The German’s season has arguably never been the same since he received a three-match ban for smashing West Ham’s Winston Reid with an elbow in December’s 0-0 draw at Old Trafford. After missing a trio of defeats during United’s worst spell in decades, he was only three games into his return when he went down clutching his knee in the dying moments of the FA Cup win over Sheffield United.

After two months out he had recently been looking to step up his return for both club and country, but just four substitute appearances into his comeback his season has been ended after he injured the same knee again in training ahead of Germany’s clash with England here in Berlin on Saturday.

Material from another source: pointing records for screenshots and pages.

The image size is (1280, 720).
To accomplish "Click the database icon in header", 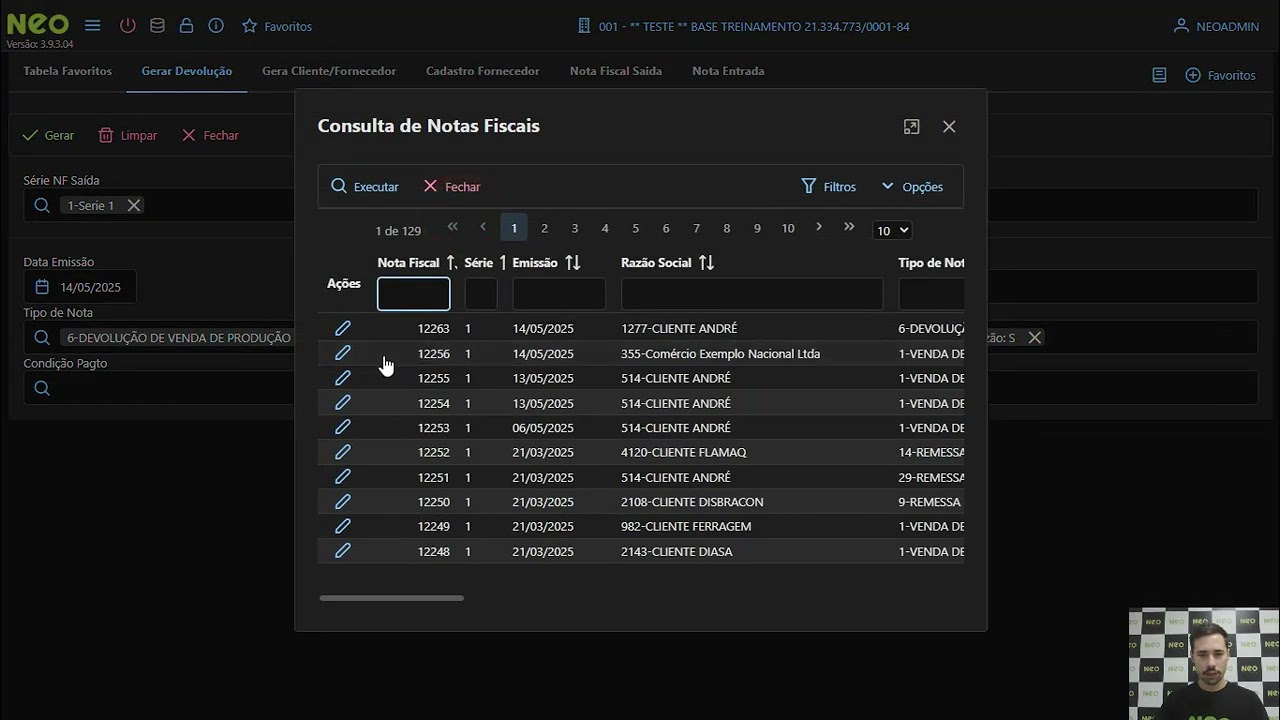I will [x=157, y=26].
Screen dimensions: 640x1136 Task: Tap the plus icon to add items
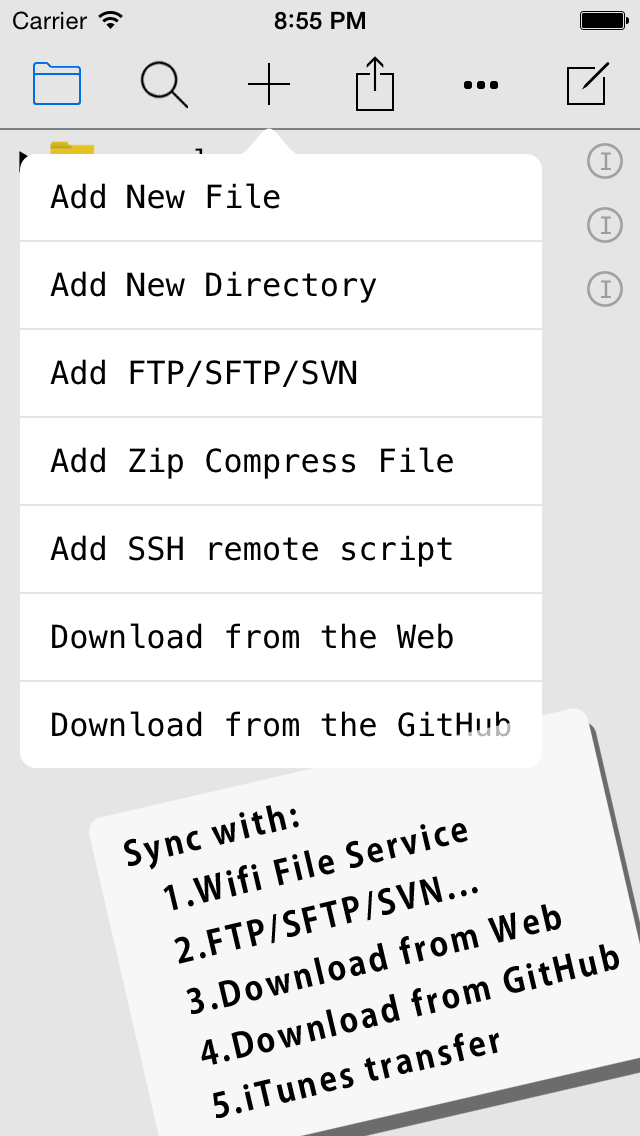(268, 84)
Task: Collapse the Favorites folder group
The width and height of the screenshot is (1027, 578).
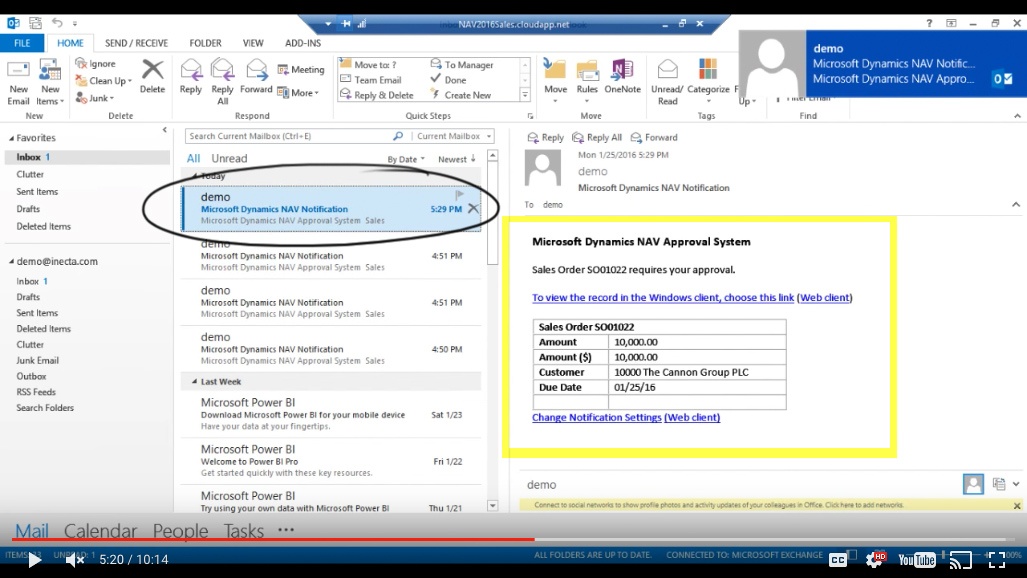Action: click(12, 138)
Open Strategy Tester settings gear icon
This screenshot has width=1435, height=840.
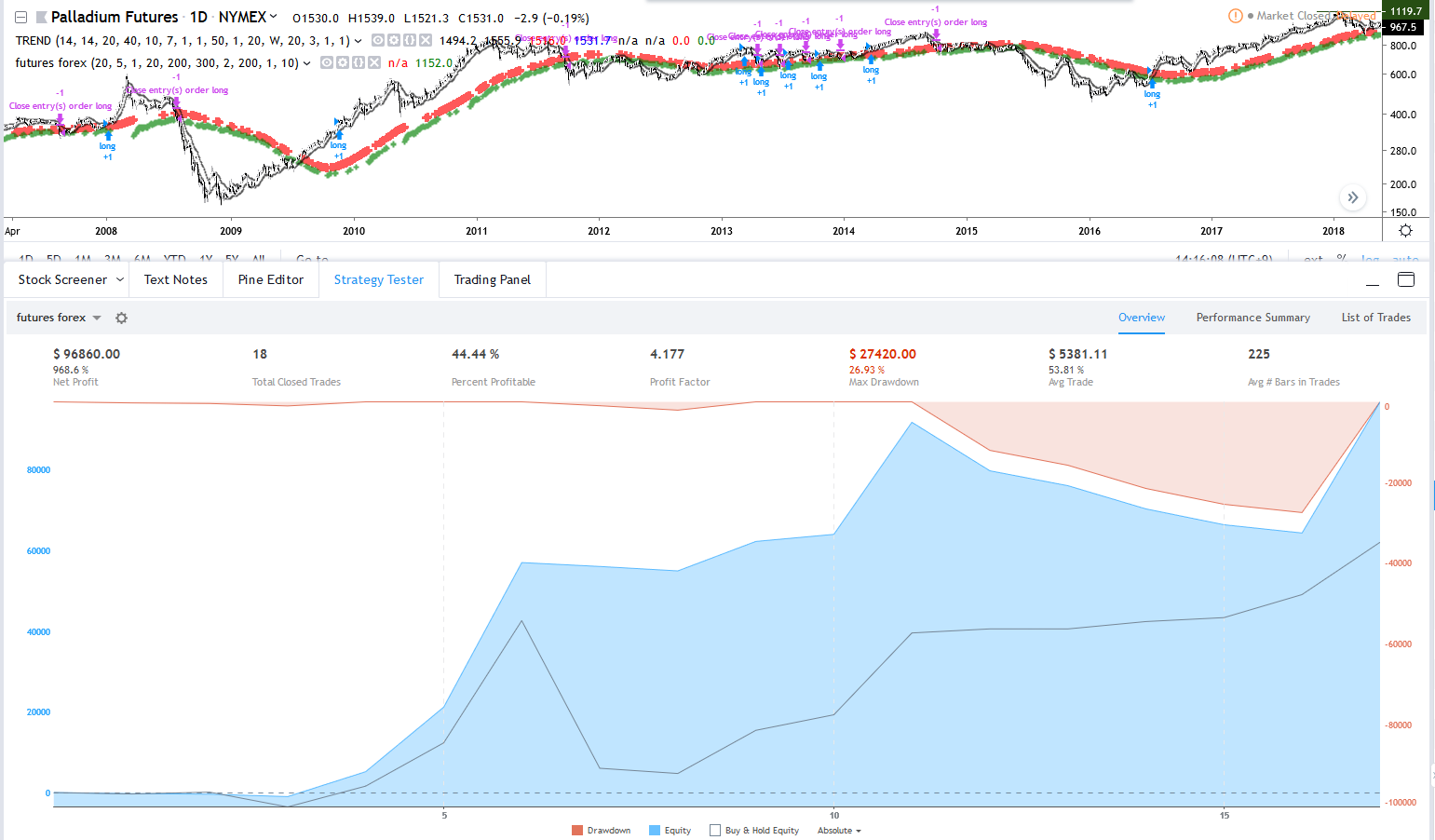pyautogui.click(x=121, y=318)
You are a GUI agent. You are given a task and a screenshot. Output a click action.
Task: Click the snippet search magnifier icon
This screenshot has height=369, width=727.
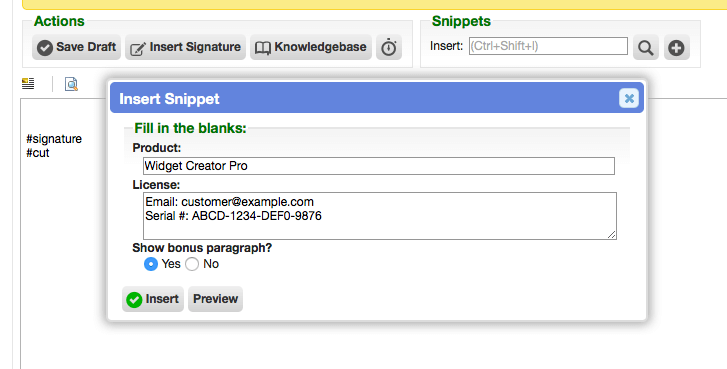[x=645, y=47]
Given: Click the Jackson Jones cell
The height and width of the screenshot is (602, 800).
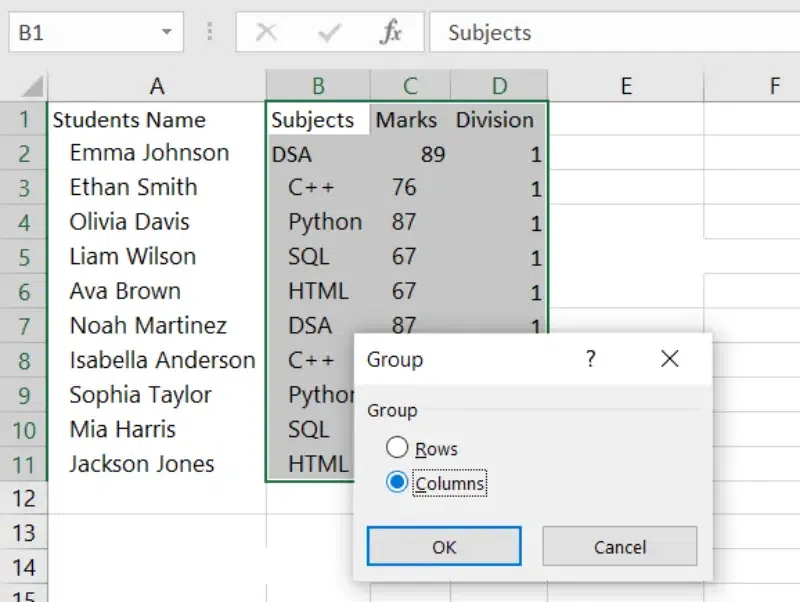Looking at the screenshot, I should 141,464.
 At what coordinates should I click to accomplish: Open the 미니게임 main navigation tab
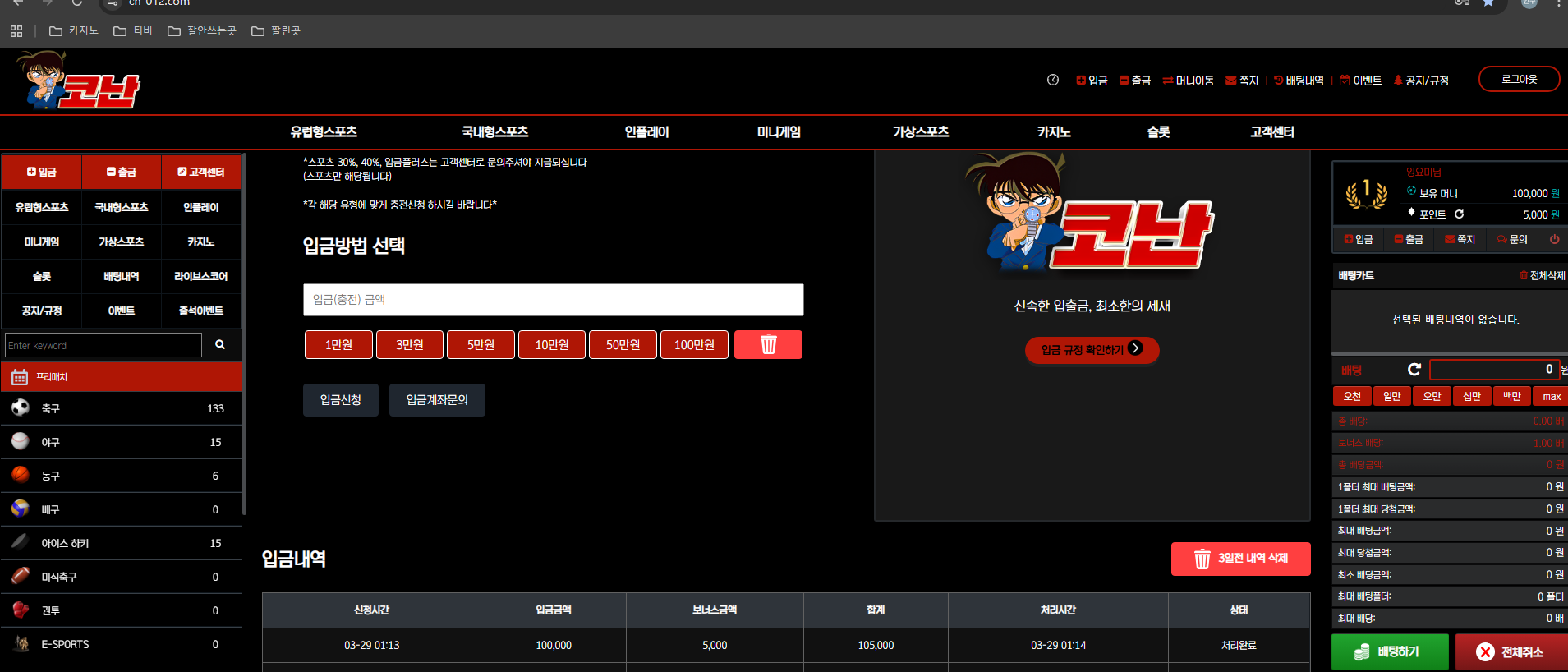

“The MRI scan today found the captain suffered a partial tear of the medial ligament in his right knee after a tackle with an opponent at the end of training on Tuesday,” the German FA confirmed earlier this week.


“Medical care will be provided by Manchester United in coordination with the medical department of the German team.”

It is a disappointing end to an underwhelming first season in the Premier League, in truth. While he has hardly been a waste of money given the relatively low outlay involved in his signing, even club boss Van Gaal has admitted to feeling let down by Schweinsteiger’s return since arriving in Manchester.

“Bastian has been unlucky because he picked up an injury at a time that he was playing very well – he was improving,” Van Gaal said in February.

“However, during December I said that I expect more and he was very disappointed I said that, but I think I can say that because my expectation is higher.

“Manchester United has bought him even though he is now 31, so I had to convince the board to buy him, because he’s a very good player and he always gives a team more balance.”

Perhaps in his expectation that a thirty-plus midfielder with a grim injury record would provide his team some sense of equilibrium, Van Gaal had let himself down in truth. In a season during which United have lost countless players to injuries, this is one that with a little foresight he might have seen coming.

There can be no doubting the assertion that the excitement generated by Schweinsteiger’s arrival has dissipated palpably around Old Trafford. Just as United have struggled to live up to their own reputation, the midfielder has been unable to live up to the expectations associated with being Bastian Schweinsteiger. Perhaps Joachim Low had it right when he claimed last year that now is the time to start looking at life after Schweini.

“Maybe I no longer need Bastian in every match now,” the Germany coach said of his captain in September. “I need him when it is important for us. Then I know that he performs and assumes responsibility and his will to win is like no other.”

But the belief that a player who was brought in to provide much-needed balance should be used for only a small portion of time might take longer for Van Gaal to accept. Having pinned his hopes on Schweinsteiger playing a big part in his plans, the Dutchman might be forced to look for a new Plan A if he remains in charge come the summer.